但是作为拉文克劳,唯恐天下不乱的脾气发作以后就会导致非常有趣的结果,比如阿曼达和玛丽埃塔现在致力于去发掘“到底乔治·韦斯莱和塞德里克·迪戈里哪个是比较好的男朋友”,然后还可以发散到“格兰芬多男友和赫奇帕奇男友的区别在哪里”。
“可能在开始一段关系的快慢上”,阿曼达那个时候在拨弄炉火,她有着茶褐色头发和罕见的黑眼睛,孤僻而讲话不讨喜。
“那你准备谈恋爱吗?”玛琳笑着问她。
“喜欢我的人我看不上”,她抱着膝盖蹲在壁炉前,“显然,我喜欢的人应该看不上我”,某种意义上过分的自知之明,好像是拉文克劳们共有的特征,“我没有,你们那种程度的漂亮,脾气也非常不讨喜”,或者说,阿曼达故意的不讨喜,她喜欢在任何时候唱反调泼冷水。
玛琳准备继续复习自己的魔咒学了,谈恋爱和没有谈恋爱的区别或许是一种参与感上的问题,她终于可以理直气壮的站在双胞胎的背后,在他们为了三强争霸赛的第二场开赌局的时候给他们拿投注箱,偶尔还数筹码——格兰芬多的爱更接近一种全心全意得关注,乔治是一个模范男友,甚至为了他给珀西写信问O.W.L.s的准备攻略和笔记,更不用说强行要求她在寒冷的时候在拉文克劳围巾外面围上他的格兰芬多围巾这种行为。

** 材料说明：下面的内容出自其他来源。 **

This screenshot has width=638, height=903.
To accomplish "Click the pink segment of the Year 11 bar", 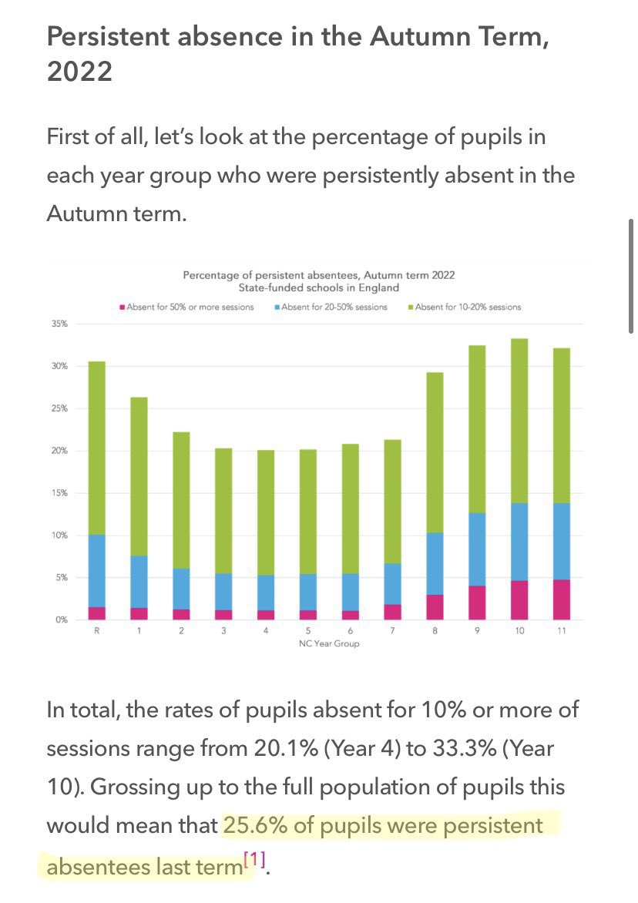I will click(x=562, y=599).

但她还是很开心的,乔治送了她一个偶人,可以拿着红白相间的螺旋棒子在钢丝上表演杂技,是一个红头发,穿着暗红色夹克和米黄色裤子的形象,和她很像。
在休息室里做完作业,凝视着窗外黑湖和草坪发呆的时候,这个窜上蹿下闹腾的小家伙的确给寂静的休息室带来了很大的欢乐。单单是看着他挥舞着迷你烟花玛琳都可以开心上很长的时间,一大簇飞溅的火苗,在暗夜里吱吱旋转,发出光亮,魔法烟花没有热量和飞溅的铁屑,只是很干净的,一小粒一小粒的光,落在手心。
赛德和韦斯莱家的双胞胎是完全不同的,他才是完美男友。
至少秋张完全坚信这样的看法——他更成绩优异,温柔体贴,也不会惹祸。她呆在图书馆里的时候,难免会看着面前围着黄黑相间围巾的男朋友发呆:他是那么好看。

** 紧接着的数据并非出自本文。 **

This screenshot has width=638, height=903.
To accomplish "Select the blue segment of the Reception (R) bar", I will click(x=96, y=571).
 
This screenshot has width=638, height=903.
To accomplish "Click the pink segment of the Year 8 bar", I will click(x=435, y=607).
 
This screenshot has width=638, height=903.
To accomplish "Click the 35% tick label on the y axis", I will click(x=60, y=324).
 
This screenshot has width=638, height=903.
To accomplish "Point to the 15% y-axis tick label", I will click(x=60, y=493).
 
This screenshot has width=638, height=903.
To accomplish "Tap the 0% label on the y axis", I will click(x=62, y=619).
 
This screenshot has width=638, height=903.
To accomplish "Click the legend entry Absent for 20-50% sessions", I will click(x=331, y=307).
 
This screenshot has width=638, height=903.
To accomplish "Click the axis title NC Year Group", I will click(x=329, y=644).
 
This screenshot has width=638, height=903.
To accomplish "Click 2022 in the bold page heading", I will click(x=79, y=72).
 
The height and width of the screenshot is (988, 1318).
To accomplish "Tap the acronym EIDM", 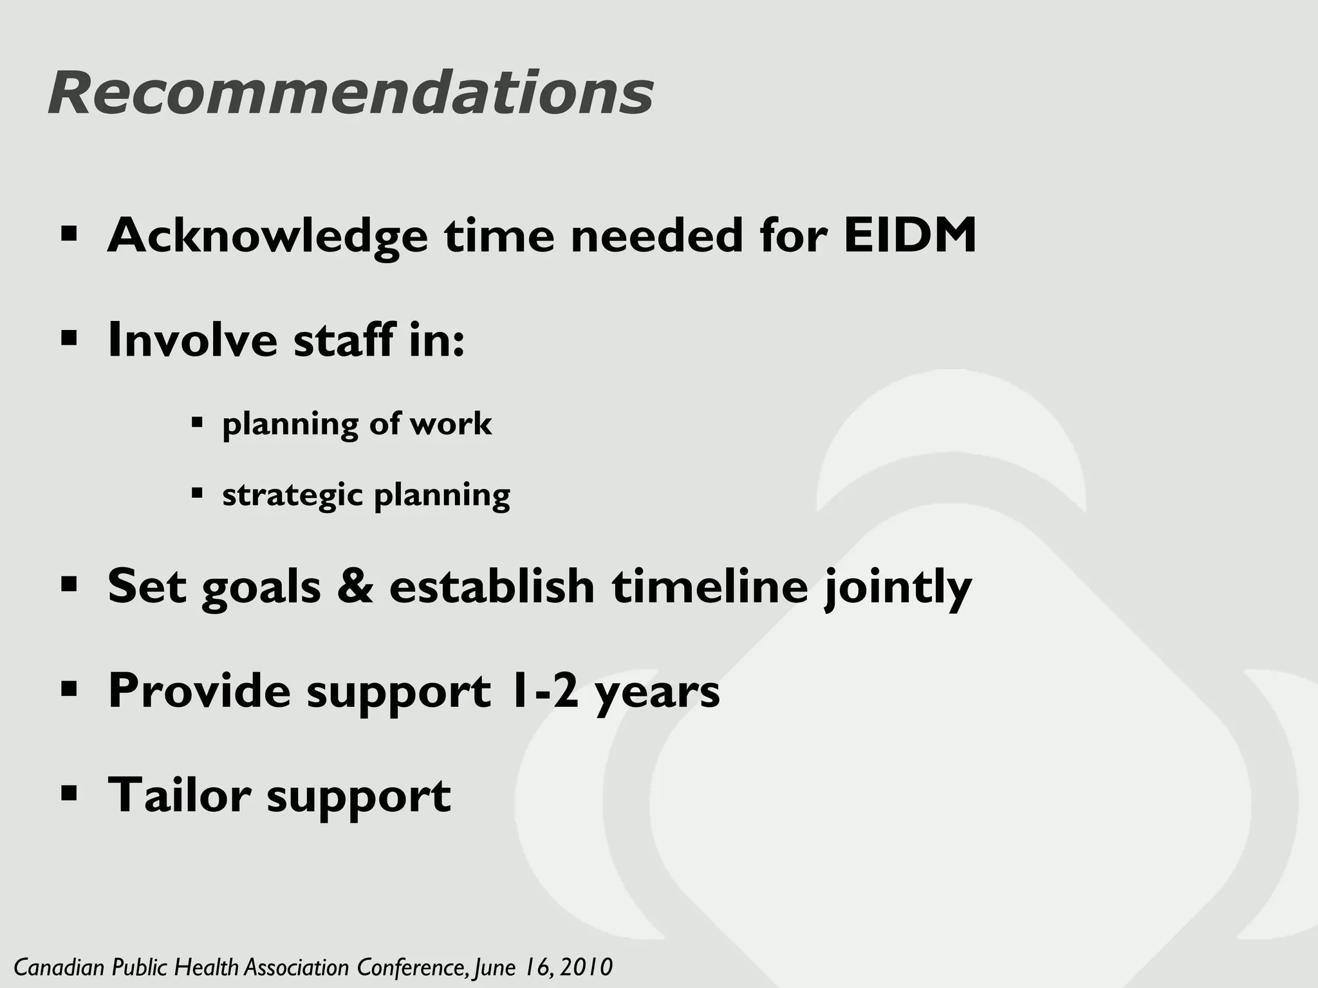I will (x=910, y=235).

塞德里克·迪戈里的黑头发被抓得很蓬松,在阳光下每一根都很清晰,在秋张的位置只能看见他有高挺的鼻梁和浓黑的眉毛,但是她能想象他湖水一样的灰眼睛,他把写着变形术算式的纸递过来。“所以,你听懂了吗?”
“我想应该没问题?”秋张把那张纸接过来,再确认了一遍,“赛德,我是不是打扰了你准备第三场比赛啊”,霍格沃茨的勇士总是很忙,她有点不好意思,但还是,非常想和男朋友在一起消磨时间。

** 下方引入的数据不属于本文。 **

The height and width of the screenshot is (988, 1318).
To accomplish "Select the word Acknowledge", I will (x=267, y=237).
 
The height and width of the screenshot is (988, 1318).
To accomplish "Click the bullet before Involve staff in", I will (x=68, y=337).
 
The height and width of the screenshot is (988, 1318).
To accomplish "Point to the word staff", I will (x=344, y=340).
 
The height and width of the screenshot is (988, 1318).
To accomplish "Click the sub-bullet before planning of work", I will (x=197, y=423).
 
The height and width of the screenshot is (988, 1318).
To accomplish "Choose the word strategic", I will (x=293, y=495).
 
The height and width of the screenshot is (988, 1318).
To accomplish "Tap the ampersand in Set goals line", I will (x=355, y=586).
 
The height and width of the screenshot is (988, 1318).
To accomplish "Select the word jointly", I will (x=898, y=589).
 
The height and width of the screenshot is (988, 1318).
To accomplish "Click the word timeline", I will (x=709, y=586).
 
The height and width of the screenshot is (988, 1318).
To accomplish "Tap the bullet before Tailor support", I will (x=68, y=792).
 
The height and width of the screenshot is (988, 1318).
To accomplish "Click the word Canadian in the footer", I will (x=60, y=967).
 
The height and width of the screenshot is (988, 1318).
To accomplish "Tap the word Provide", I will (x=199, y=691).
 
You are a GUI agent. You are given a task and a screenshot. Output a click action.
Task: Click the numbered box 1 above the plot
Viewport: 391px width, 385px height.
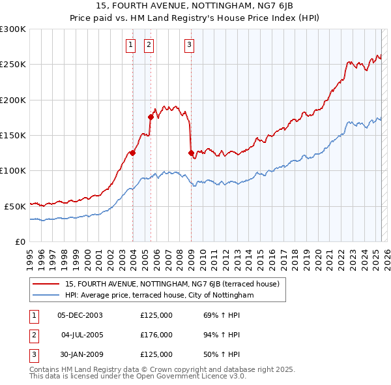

“也是一种复习”,他温和的笑起来,唇角含着的笑意让秋张确认他的确不那么在意,她只是小心翼翼得看他,从作为‘最珍贵的宝物’被他从黑湖底下拯救之后她总是有些不好意思,但他对她总是耐心的陪伴,一点点的引导,愿意听她的每一句话,适时的抛出问题,让她确定自己是值得被尊重喜爱的。
“秋”,他在饭后牵着她的手,沿着黑湖边散步的时候,总是这么强调,“有什么问题和想法都可以和我说——请相信我”。
秋张只是笑着,握着他的手,塞进他的校袍兜里,两个人笑着挤在一起,在初春的寒风中眺望平野,有一种极大的宁静和喜悦。塞德里克的手白净而细长,甲床完整,但是相当有力而稳定,她在每一瞬间都能感知到自己是在被全心全意爱着的,即使是看他一个人练习咒语,呆在旁边都是开心快乐的。
他已经在邀请她暑假去他家住一段时间了,“巫师世界是不一样的,欢迎你来”。
她一点一点的培养自己的期待,就像跟着父亲在庭院花盆里种下兰花的小苗,等待它抽出细长的叶子和花穗,再到生出纹路斑驳的花瓣。秋在悄悄期待赛德里克获胜的那天,他的胜算已经很大,完全可以很快通过迷宫,举起奖杯,那时候她会多么激动啊。但就算是失败了她也同样爱他,塞德里克不是会被挫折打败的人,是能让所有中国家长都满意的,女孩子的对象。